- GIVEN REQUEST: Please extend the assembly tutorial below, carrying on from its final line.

- EXTRACT TO READ:

Basic Assembly Tutorial, part 3
February 2016, Cremona, Italy
Back to Homepage
Back to ASM index
GOTO lesson 4
Here we are to part III.
Things are starting to get interesting!
This time we see macros and basic operations.
Constants with EQU
This is a pretty simple topic.
You can assign a constant with the EQU directive.
The assembler will substitute the label you choose with the given value.
my_length equ 13
One useful way to use equ is defining the length of a data section,
such as a string.
section .data
msg db 'This is a message.'
len equ $ - msg
The meaning is simple:
remember that the name 'msg' is just a label for a memory address, right?
The assembler stores data in order.
One piece of data after the other, consecutively.
The '$' symbol means 'here' and you subtract the position labeled
'msg', thus we obtain the length of our stored message.
Macros
Macros are groups of instruction that can be very handy.
In NASM, you specify the start and end of a macro with the directives
"%macro" and "%endmacro".
Parameters to the macro are passed just like you do for the mov
directive, separed by commas.
Here's the syntax:
%macro name-of-macro number-of-parameters
[instructions]
%endmacro
Note that an extensive use of macros will result in a pretty ugly code.
For sets of instructions of more than a few lines long, one should better use
subroutines, that can be stored in another file if you like, making everything
more clean.
"Yes, but one can include an extern file containing macros" you're saying..
Macros are ugly and subroutines are good.
Remember this :-)
Example: macros for printing and for exiting
;;;;;; Macro print_msg ;;;;;;;;;;;;;;;;;;;;;;;;;;;;;
%macro print_msg 2
; This macro has 2 parameters: the message address
; and its length.
; The macro fills the registers and calls sys_write
mov eax, 4 ; sys_write
mov ebx, 1 ; stdout
mov ecx, %1 ; passing first parameter to ecx
mov edx, %2 ; passing second parameter to edx
int 0x80 ; perform system call
%endmacro
;;;;;; Macro exit ;;;;;;;;;;;;;;;;;;;;;;;;;;;;;;;;;;
%macro exit 1
; This macro exits with a specified error status
mov eax, 1 ; sys_exit
mov ebx, %1 ; parameter, error status
int 0x80
%endmacro
;;;;;;;;;;;;;;;;;;;;;;;;;;;;;;;;;;;;;;;;;;;;;;;;;;;;;;;;
section .data
msg db 'Here is my message.', 0xA ; 0xA is newline
len equ $ - msg
;;;;;;;;;;;;;;;;;;;;;;;;;;;;;;;;;;;;;;;;;;;;;;;;;;;;;;;;
section .text
global _start
_start:
; Printing message
print_msg msg, len ; 'msg' and 'len' are the parameters
; Now exit
exit 0 ; 0 is the error status
Note that:
- I have defined 'len' with the equ directive, it is
thus a constant.
- I have defined the macro *before* calling it in the .text section.
- Into the macro, you refer to parameters with the '%' symbol
Basic Instructions
Time to introduce some basic instructions.

- RECORDED INFORMATION:
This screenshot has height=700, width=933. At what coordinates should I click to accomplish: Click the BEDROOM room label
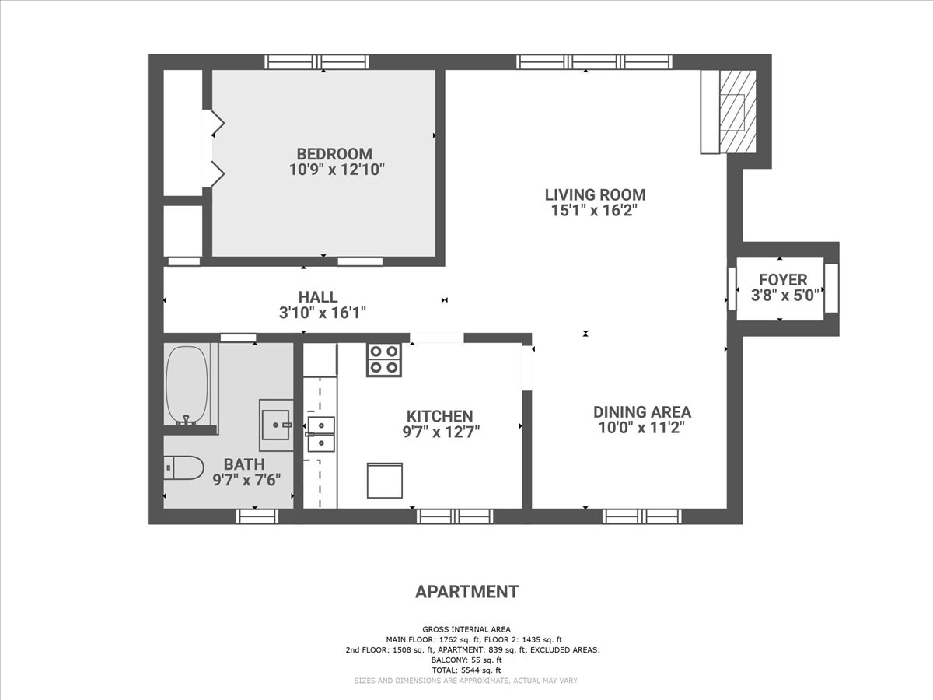pos(334,153)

- RESULT OF THE TASK:
Instruction |
Meaning |
1st Operand |
2nd Operand |
INC |
Increments by 1 register or variable |
register / variable in memory |
- |
DEC |
decrements by 1 register or variable |
register / variable in memory |
- |
ADD |
binary addition, adds value to 1st operand |
register / variable to increment |
quantity to add |
SUB |
binary subtraction, subtracts value from 1st operand |
register / variable to decrement |
quantity to subtract |
Example 1
This example:
- saves in memory the decimal value 65, that is ASCII character 'A'
- increments it to 66 (that is ASCII 'B') and prints it
The output of the program is simply 'AB'.
;;;;;;;;;;;;;;;;;;;;;;;;;;;;;;;;;;;;;;;;;;;;;;;;;;;;;;
section .data
val1 db 65 ; that is ASCII character 'A'
;;;;;;;;;;;;;;;;;;;;;;;;;;;;;;;;;;;;;;;;;;;;;;;;;;;;;;
section .text
global _start
_start:
; Print value at address val1
mov eax, 4 ; sys_write
mov ebx, 1 ; stdout
mov ecx, val1 ; value in memory
mov edx, 1 ; 1 byte long
int 0x80
; increment val1. New value should be 66, that is 'B'
; in ascii code.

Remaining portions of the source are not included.